(Supplied data)

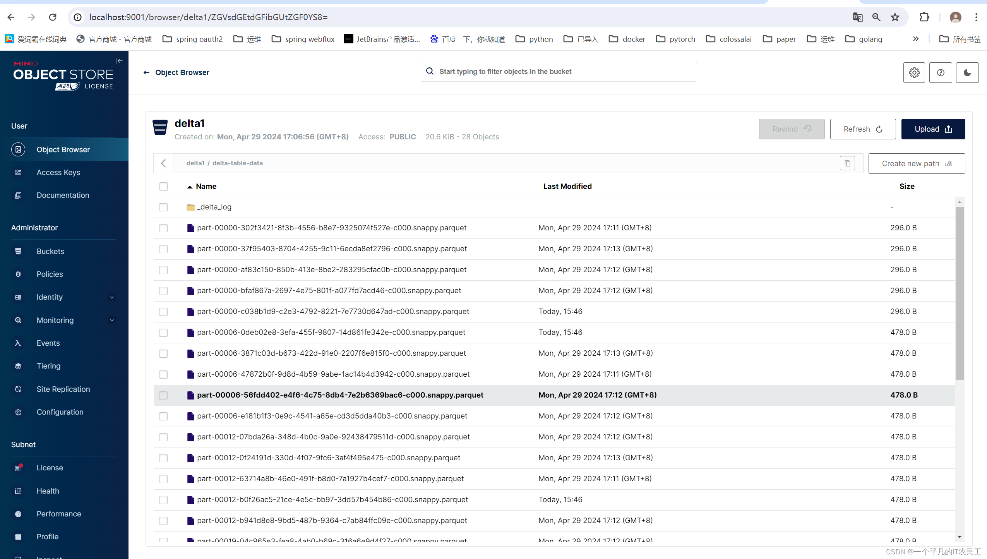Image resolution: width=987 pixels, height=559 pixels.
Task: Click the Site Replication icon
Action: coord(18,389)
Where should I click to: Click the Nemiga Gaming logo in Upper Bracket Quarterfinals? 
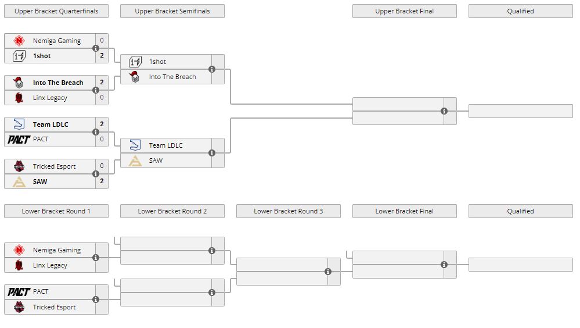[19, 41]
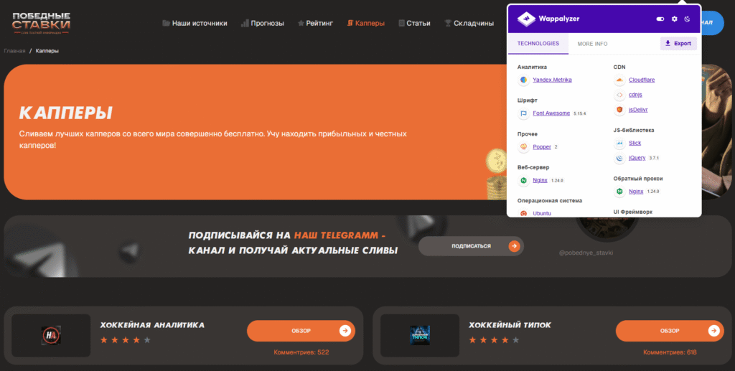Click the jQuery icon
This screenshot has width=735, height=371.
619,158
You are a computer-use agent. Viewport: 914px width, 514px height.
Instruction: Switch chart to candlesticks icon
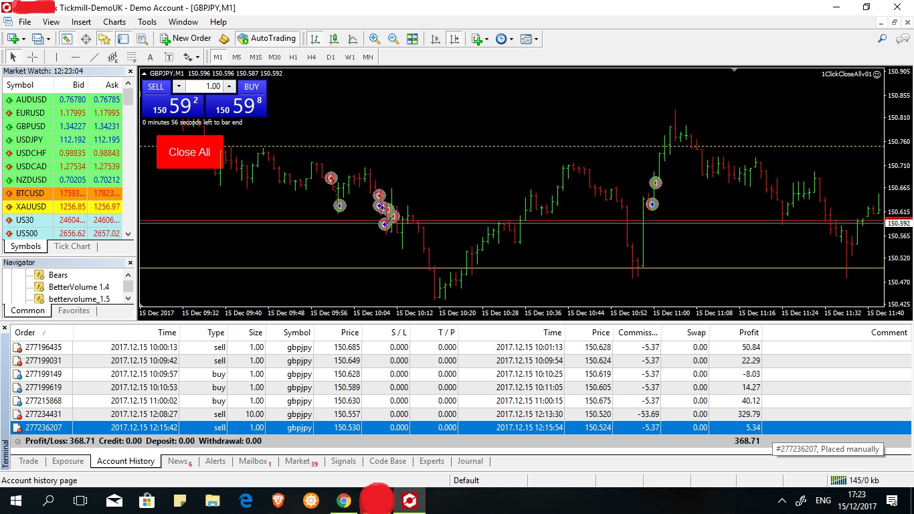(334, 39)
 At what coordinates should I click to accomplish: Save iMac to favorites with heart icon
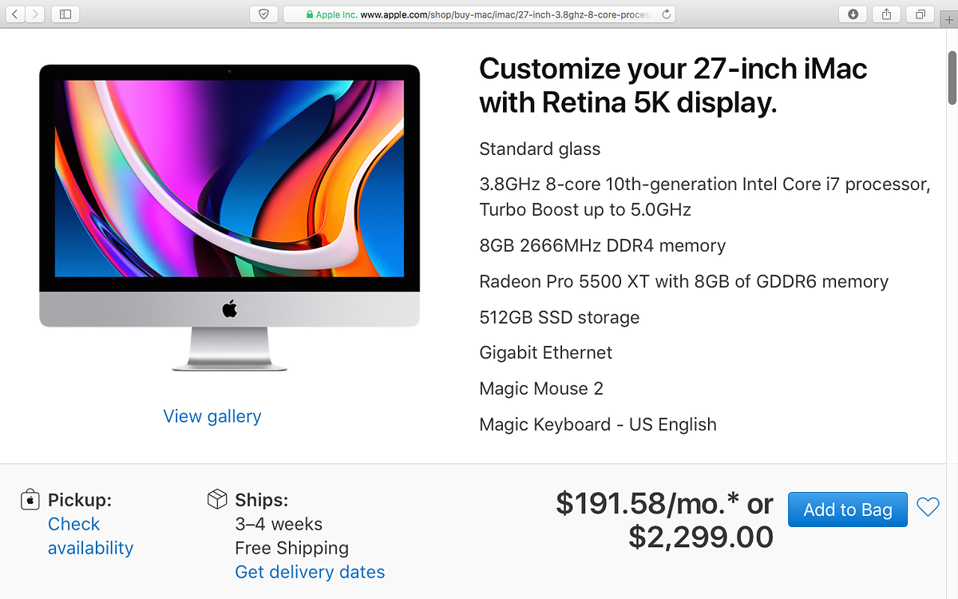[928, 507]
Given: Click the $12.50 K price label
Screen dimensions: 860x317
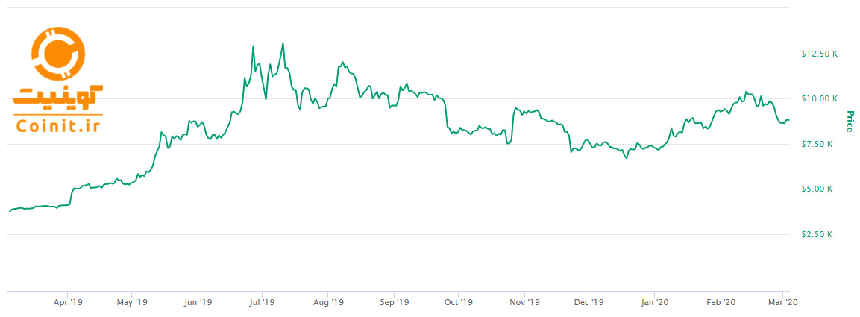Looking at the screenshot, I should tap(817, 54).
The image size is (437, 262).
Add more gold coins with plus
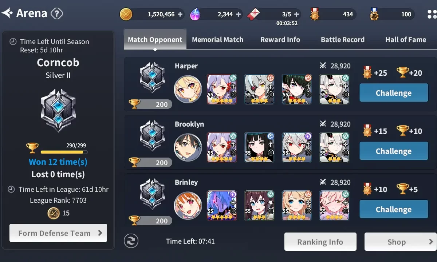pyautogui.click(x=180, y=15)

(End Supplied data)

From the line with "Instruction: Switch chart" to the final line of the entries above, reproduce each line exactly and nothing else; the pictures stay out.

# Response to the exercise:
Instruction: Switch chart to candlesticks icon
(334, 39)
 At what coordinates should I click to accomplish: Save iMac to favorites with heart icon
[928, 507]
Given: Click the $12.50 K price label
Screen dimensions: 860x317
Looking at the screenshot, I should tap(817, 54).
The image size is (437, 262).
Add more gold coins with plus
pyautogui.click(x=180, y=15)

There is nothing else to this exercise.